Clinton Wins Nevada Caucus with Narrow Delegate Split

Adios (AP Photo/John Locher)

Despite Sen. Bernie Sanders (I-Vt.) closing what was a huge gap in the polls to nip at Hillary Clinton’s heels in Nevada, the former secretary of State pulled off a caucus win that her camp attributed in part to union support.

“Thank you to our brothers & sisters in the labor movement for bringing Nevada home,” tweeted her campaign chairman, John Podesta.

Clinton’s campaign manager, Robby Mook, ran her Nevada operation eight years ago. She beat Barack Obama by more than 5 points in the Silver State in 2008, yet the Illinois senator gained ground on her later down the line.

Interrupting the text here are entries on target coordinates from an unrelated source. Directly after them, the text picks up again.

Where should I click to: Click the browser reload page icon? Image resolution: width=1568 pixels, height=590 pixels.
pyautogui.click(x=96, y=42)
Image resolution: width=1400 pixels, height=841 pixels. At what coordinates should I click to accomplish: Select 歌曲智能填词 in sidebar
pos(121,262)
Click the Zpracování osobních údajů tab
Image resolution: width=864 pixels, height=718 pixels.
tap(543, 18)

With 80 percent of the vote in, Clinton had 52.2 percent to Sanders’ 47.8 percent.

And with so few population centers in Nevada, the caucuses were won or lost in Las Vegas and Reno, where many of the caucuses were held at casinos and workers cast votes on their breaks. Clark County usually accounts for about two-thirds of votes.

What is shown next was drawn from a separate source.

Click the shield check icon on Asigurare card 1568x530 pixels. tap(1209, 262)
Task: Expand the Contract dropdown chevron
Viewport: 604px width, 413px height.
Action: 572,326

Entrance polls showed that Clinton was buoyed by voters 65 and older — winning 74 percent of that group — and 56 percent of non-white voters. Bernie dominated with the 17- to 44-year-olds, winning 72 percent. Hillary got 57 percent of the women’s vote while Sanders got 53 percent of men.

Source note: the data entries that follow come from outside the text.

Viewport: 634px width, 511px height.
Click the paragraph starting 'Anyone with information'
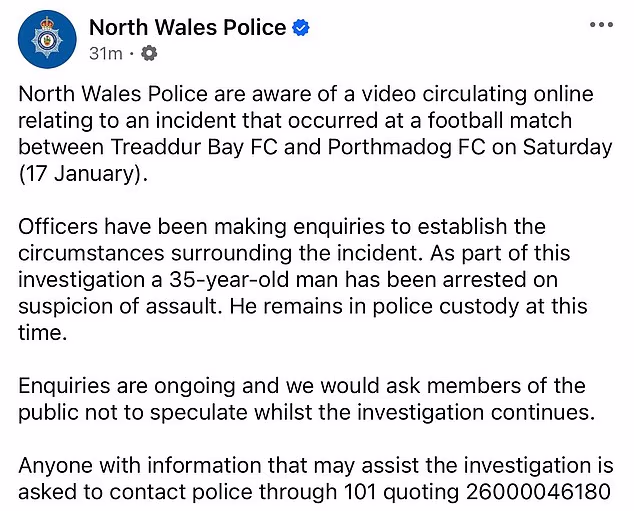pyautogui.click(x=320, y=478)
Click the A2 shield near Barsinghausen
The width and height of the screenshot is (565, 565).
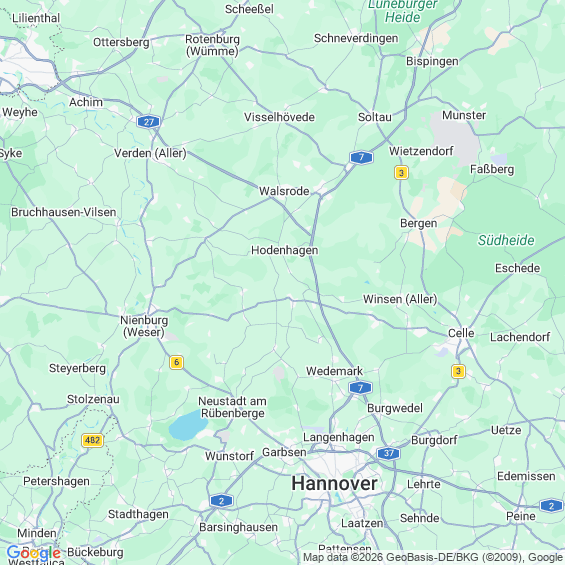pyautogui.click(x=222, y=501)
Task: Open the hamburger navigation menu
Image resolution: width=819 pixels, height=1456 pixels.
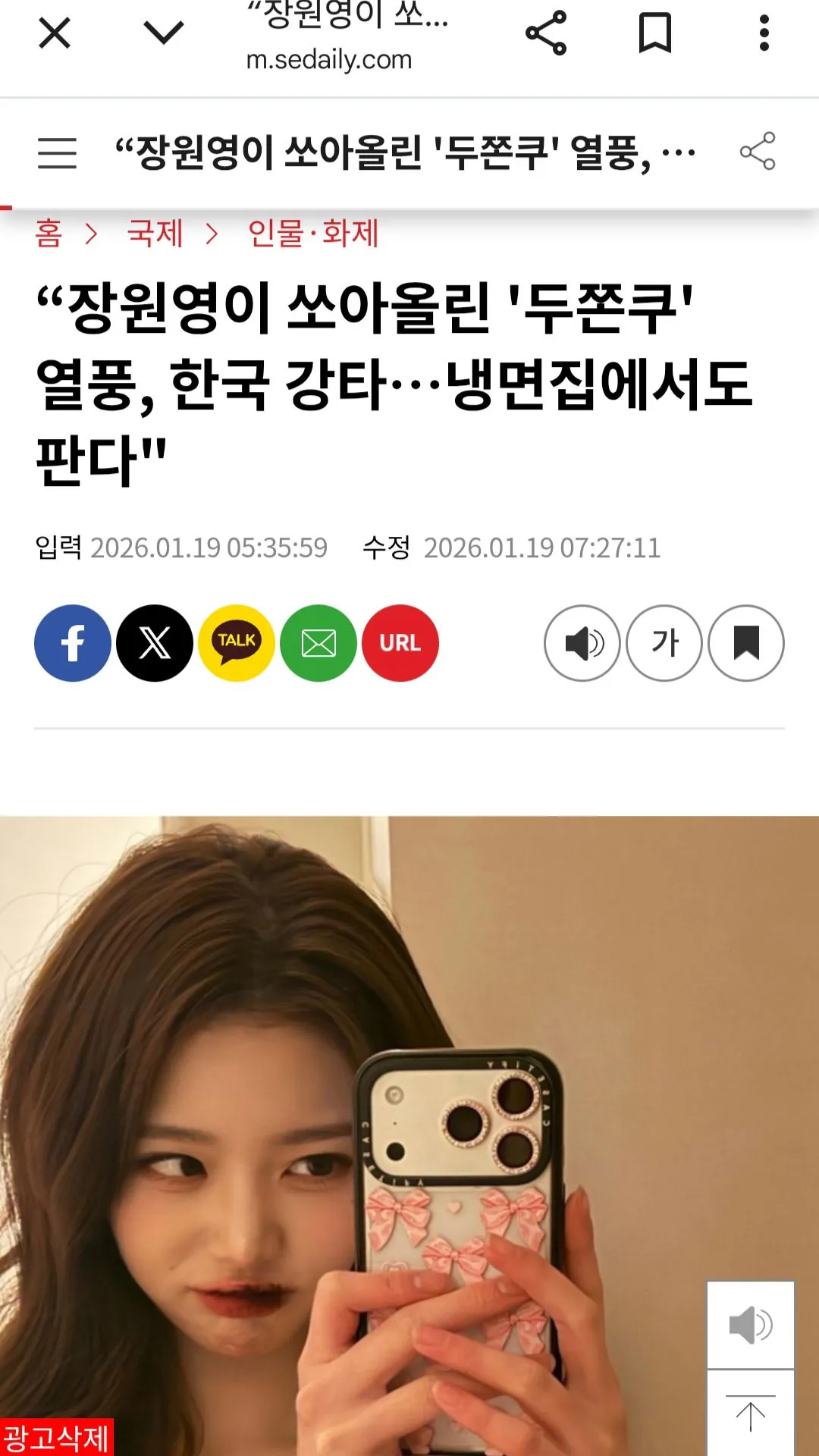Action: (58, 152)
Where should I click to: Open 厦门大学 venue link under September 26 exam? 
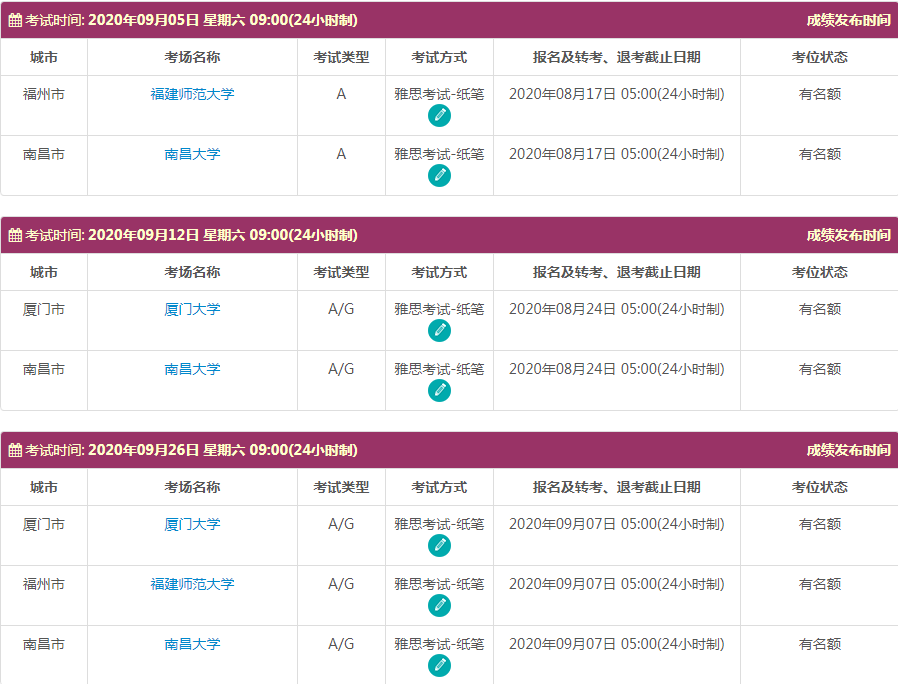pos(192,524)
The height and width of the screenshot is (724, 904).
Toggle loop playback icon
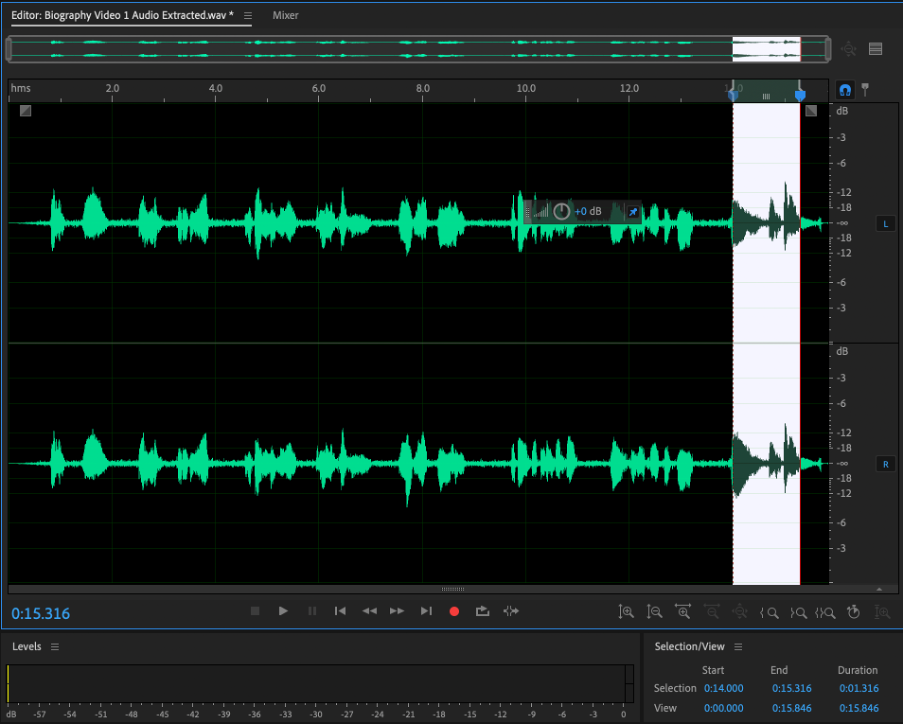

And despite slamming Sanders on immigration, and her 38-point edge with Latinos in 2008, Clinton lost the Hispanic vote by 8 points today.

The Nevada caucuses are not winner-take-all, which means they’ll split delegates as in New Hampshire — a resounding Sanders win — and Iowa, where Clinton had the edge.

Sanders’ campaign said the senator called Clinton to offer his congratulations and is looking forward to the next steps in his campaign.

“I am very proud of the campaign we ran. Five weeks ago we were 25 points behind and we ended up in a very close election. And we probably will leave Nevada with a solid share of the delegates,” Sanders said.

“I am also proud of the fact that we have brought many working people and young people into the political process and believe that we have the wind at our back as we head toward Super Tuesday,” he added. “I want to thank the people of Nevada for their support that they have given us and the boost that their support will give us as we go forward.”

Clinton watched returns from a room at Caesar’s Palace in Vegas, and emerged with former President Bill Clinton to address a rally of supporters after Sanders issued his statement.

“You turned out in every corner of this state with determination and purpose,” she said. “…This is your campaign and it is a campaign to break down every barrier that holds you back.”

“American are right to be angry — but we’re also hungry for real solutions.”

Clinton took more digs at Sanders’ platform against Wall Street, saying America isn’t “a single-issue country.”

“I have never believed in dividing America between us and them,” she added, saying if corporations “do the right things” she’ll stand with them. “We need more jobs, we need more opportunity.”

Clinton said she’d push the concept of more national service in the coming days.

Bernie decided to give the same platform speech he would have delivered with a victory. He told the crowd that he would soon be on a plane to South Carolina, where the Dems vote next weekend and Hillary is ahead by double-digits even though Sanders has narrowed the gap over the past several months.

Sanders predicted that, in the race for the Democratic nomination as a whole, his campaign could pull off “one of the great political upsets in the history of the United States” at the Philadelphia convention in July.

The super PAC formed by Karl Rove, American Crossroads, said that they and Sanders “helped Nevada caucus-goers see right through Hillary Clinton’s manufactured zeal on immigration reform after spewing virulent Trump-like rhetoric—and that one-two punch shaved Hillary’s 50-point lead a year ago to a slim, single digit win.”

“Even Democrats are starting to realize that you can’t trust Hillary Clinton, and we will continue to highlight her flip-flops, phony conversions, and Wall Street hypocrisy,” American Crossroads CEO and president Steven Law said in a statement.